• _Problem statement_: From the V-E Day news excerpt, extract word for word the passage that starts with "Our blows will" and ends with "of the war.".

• _Source document_:
The longer the war lasts, the greater will be the suffering and hardships which the people of Japan will undergo – all in vain.

Our blows will not cease until the Japanese military and naval forces lay down their arms in unconditional surrender.

Just what does unconditional surrender of the armed forces mean for the Japanese people?

It means the end of the war.

It means the termination of the influence of the military leaders who have brought Japan to the present brink of disaster.

It means provision for the return of soldiers and sailors to their families, their farms, their jobs.

It means not prolonging the present agony and suffering of the Japanese in the vain hope of victory.

Marshall praises Yanks

Army Chief of Staff Gen. George C. Marshall and Secretary of War Henry L. Stimson and many others added their voices to observance of V-E Day.

Gen. Marshall told the men in Europe that they had composed, with their Allies, the greatest military team in history. But he did not forget the men who have been fighting so long in the Pacific. They will be getting help soon, he said, and rest.

Records from a pointing dataset
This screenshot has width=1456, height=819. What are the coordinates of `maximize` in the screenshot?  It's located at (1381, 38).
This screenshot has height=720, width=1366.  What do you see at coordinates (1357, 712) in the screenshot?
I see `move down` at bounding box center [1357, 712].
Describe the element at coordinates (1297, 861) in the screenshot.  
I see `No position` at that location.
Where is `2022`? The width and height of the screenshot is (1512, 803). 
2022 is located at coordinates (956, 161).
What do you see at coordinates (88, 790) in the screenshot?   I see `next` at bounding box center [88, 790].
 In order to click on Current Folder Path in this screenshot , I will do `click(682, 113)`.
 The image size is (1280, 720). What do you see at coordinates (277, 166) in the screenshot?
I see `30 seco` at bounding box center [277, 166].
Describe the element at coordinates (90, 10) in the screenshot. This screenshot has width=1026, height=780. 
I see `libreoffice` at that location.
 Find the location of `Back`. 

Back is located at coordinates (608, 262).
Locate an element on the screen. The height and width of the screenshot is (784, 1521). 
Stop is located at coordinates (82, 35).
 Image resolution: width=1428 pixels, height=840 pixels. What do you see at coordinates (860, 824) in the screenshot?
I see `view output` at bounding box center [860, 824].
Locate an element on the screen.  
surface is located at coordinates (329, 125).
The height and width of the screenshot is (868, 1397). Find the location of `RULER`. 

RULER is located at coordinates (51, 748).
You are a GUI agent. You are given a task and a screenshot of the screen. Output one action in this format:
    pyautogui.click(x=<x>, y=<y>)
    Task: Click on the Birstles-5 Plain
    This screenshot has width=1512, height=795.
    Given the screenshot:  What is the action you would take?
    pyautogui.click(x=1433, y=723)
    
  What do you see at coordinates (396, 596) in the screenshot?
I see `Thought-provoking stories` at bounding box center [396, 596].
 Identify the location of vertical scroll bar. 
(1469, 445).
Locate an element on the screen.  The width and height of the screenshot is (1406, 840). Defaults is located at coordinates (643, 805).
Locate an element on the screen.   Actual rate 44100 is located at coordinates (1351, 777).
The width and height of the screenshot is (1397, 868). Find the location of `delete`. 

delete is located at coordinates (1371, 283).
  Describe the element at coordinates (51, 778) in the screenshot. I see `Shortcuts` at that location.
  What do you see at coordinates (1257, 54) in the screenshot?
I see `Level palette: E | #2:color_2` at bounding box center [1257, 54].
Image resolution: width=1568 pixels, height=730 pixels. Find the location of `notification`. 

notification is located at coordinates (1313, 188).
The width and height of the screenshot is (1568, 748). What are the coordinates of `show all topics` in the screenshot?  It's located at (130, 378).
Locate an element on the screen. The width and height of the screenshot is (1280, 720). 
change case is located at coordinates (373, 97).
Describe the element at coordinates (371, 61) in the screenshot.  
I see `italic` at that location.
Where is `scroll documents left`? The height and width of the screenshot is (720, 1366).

• _The output_:
Our blows will not cease until the Japanese military and naval forces lay down their arms in unconditional surrender.

Just what does unconditional surrender of the armed forces mean for the Japanese people?

It means the end of the war.